皮膜特性
SG(CrN)
「SG皮膜」は、比較的柔らかい(TiN皮膜やTiAl皮膜よりも硬度が低い)皮膜であるため、内部の圧縮応力が小さく、優れた密着性と厚膜化を実現することができます。また、「SG皮膜」は、摩擦係数が低く、DLC皮膜の代替皮膜として使用されることもあり、自動車部品を中心に多種多様な分野で活用が進んでいます。
推奨アプリケーション
・自動車部品
・エアコンコンプレッサ部品
・油圧部品
・工作機械部品など
適用事例
ピストンリング
ピストンリングは、エンジンのシリンダとピストンの隙間を塞ぐ部品。燃焼ガスの漏れを防ぐことで、燃焼室内で発生したエネルギーを無駄なく推進力へと変える働きをしています。

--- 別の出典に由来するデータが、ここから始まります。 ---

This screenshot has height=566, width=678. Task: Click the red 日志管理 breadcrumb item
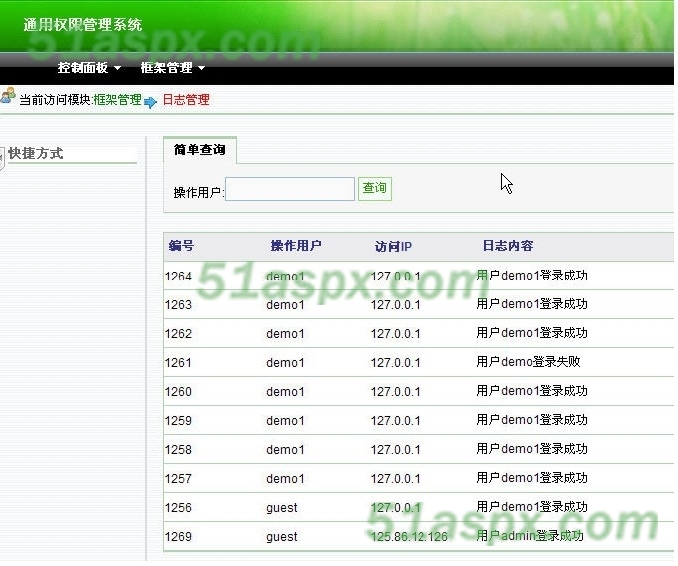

ピストンリングは非常に過酷な環境で使用されるため、摺動面には「Crめっき」「溶射」「窒化」など時代によって様々な表面処理が施され、耐久性が高められてきました。1990年代初頭からは、RV(Recreational Vehicle)向け小型ディーゼルエンジンの高負荷化を背景に、耐焼き付け性や耐摩耗性の高い表面処理へのニーズが増加したこともあり、過酷な環境下でも高い耐久性を発揮する「CrN皮膜」がピストンリングに適用されるようになりました。